One of Drake’s mentors once told him “not to draw the line until you see it.”

But Drake prefers not to plan; rather, to improvise, to start something before he knows what it’s going to be.

“Be present to do something,” he says, “but go in with as little of a plan as possible.”

He elaborates, musing that his approach to art also can apply to life. “I think of it as a way of mapping things, and how we map things largely determines the landscape we will work in and with, the limit of the landscape we will create. The minimizing of plan is a matter of being open and receptive. …The will is still certainly at work—I want to create—but one needs to recognize all the much larger things that are at work. … All in all, it is a pretty good metaphor for life, especially if life chooses to cooperate.”

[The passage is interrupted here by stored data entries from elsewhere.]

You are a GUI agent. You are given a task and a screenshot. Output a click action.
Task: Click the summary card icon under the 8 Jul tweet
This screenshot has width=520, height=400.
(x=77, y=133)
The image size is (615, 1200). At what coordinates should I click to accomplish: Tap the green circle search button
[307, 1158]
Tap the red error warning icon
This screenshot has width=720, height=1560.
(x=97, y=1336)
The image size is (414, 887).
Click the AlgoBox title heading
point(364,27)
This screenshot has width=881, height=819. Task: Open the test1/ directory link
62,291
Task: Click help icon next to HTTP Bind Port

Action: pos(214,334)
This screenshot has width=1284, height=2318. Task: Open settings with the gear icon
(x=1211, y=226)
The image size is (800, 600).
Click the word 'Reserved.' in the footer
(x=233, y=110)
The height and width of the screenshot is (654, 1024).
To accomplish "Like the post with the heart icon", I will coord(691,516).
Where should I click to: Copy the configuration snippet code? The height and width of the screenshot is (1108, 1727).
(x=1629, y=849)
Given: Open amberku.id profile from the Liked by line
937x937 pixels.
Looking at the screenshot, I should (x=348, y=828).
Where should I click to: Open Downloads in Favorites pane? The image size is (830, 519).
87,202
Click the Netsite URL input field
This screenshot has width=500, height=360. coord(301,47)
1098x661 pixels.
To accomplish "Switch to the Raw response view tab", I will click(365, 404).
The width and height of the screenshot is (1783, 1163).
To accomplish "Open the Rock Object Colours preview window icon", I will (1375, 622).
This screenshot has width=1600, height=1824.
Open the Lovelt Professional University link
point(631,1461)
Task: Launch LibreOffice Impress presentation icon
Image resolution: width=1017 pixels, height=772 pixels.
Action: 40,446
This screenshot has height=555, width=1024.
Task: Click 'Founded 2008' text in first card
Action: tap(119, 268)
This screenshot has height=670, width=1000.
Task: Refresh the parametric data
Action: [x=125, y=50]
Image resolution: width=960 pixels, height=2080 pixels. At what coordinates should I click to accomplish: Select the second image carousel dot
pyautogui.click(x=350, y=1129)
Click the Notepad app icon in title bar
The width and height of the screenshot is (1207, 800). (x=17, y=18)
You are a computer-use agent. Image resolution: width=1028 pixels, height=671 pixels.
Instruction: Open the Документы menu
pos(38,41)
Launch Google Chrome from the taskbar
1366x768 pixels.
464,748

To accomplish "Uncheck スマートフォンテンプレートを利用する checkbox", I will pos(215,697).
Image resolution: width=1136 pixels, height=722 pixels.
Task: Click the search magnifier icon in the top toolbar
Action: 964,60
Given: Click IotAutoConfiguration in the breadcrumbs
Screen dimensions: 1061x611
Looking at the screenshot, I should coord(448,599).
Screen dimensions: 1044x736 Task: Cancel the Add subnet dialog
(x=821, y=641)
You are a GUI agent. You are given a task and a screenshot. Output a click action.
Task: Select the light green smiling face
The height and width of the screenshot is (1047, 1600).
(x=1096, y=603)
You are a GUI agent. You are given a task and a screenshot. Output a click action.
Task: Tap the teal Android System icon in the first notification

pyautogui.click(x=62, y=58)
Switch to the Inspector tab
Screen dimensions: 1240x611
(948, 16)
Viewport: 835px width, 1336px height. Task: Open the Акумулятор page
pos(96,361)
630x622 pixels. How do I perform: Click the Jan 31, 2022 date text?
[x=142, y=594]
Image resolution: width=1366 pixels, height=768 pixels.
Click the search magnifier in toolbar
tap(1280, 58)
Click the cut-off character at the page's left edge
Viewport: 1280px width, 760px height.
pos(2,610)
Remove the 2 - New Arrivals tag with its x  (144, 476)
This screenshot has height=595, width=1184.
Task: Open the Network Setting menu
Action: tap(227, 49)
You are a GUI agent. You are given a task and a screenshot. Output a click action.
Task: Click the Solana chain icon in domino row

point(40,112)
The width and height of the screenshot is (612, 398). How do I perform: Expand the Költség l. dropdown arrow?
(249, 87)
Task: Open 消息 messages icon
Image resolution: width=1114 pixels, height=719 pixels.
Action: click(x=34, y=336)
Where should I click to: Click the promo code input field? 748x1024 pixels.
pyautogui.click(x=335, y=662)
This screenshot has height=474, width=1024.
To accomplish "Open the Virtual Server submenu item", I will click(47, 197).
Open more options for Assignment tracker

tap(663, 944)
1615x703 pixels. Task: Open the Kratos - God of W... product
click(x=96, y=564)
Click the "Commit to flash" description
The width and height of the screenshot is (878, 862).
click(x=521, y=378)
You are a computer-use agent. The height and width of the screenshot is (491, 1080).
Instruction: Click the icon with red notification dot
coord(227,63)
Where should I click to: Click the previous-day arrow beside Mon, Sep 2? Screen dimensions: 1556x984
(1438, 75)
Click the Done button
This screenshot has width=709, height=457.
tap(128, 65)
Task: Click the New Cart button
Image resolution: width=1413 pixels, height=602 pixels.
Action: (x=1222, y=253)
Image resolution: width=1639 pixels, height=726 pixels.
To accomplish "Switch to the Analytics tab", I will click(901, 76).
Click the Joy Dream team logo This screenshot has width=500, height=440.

Having studied printmaking in college, Drake says, “I don’t think like a painter. I think like a printmaker.”

And printmaking is more a drawing process than a painting process, which “makes what I generally do different from what painters generally do … I really like the process of drawing.”

He likes when other artists leave clues to their thought processes, and he does it too—like when he decides to move a line that he has drawn in pencil, creating a sense of motion because you can still see the pale shadow of the old line. “You can erase a line, but it leaves a ghost.”

The content of his paintings and drawings, he says, are “always ambiguous in my mind.” In the interview, he talks about drawing as a way of interpreting the world, and the importance of “feeling” what you are drawing as it comes to life in whatever form. So the art is not about what it represents, but what it feels like.

He mentions the philosopher Susanne Langer, who wrote, among other things, that “art is the articulation of feeling.”

Asked what would be the best compliment someone could make about his work, Drake pauses for a moment, then answers:

“When somebody wants one of my pieces, because they like what it represents to them, they like what I’m doing, that they appreciate how I look at the world.”

***

David Drake will have a show from June 16 to July 8 at the Davis-Orton Gallery in Hudson, featuring roughly ten of his pencil drawings, and two larger, painted canvases.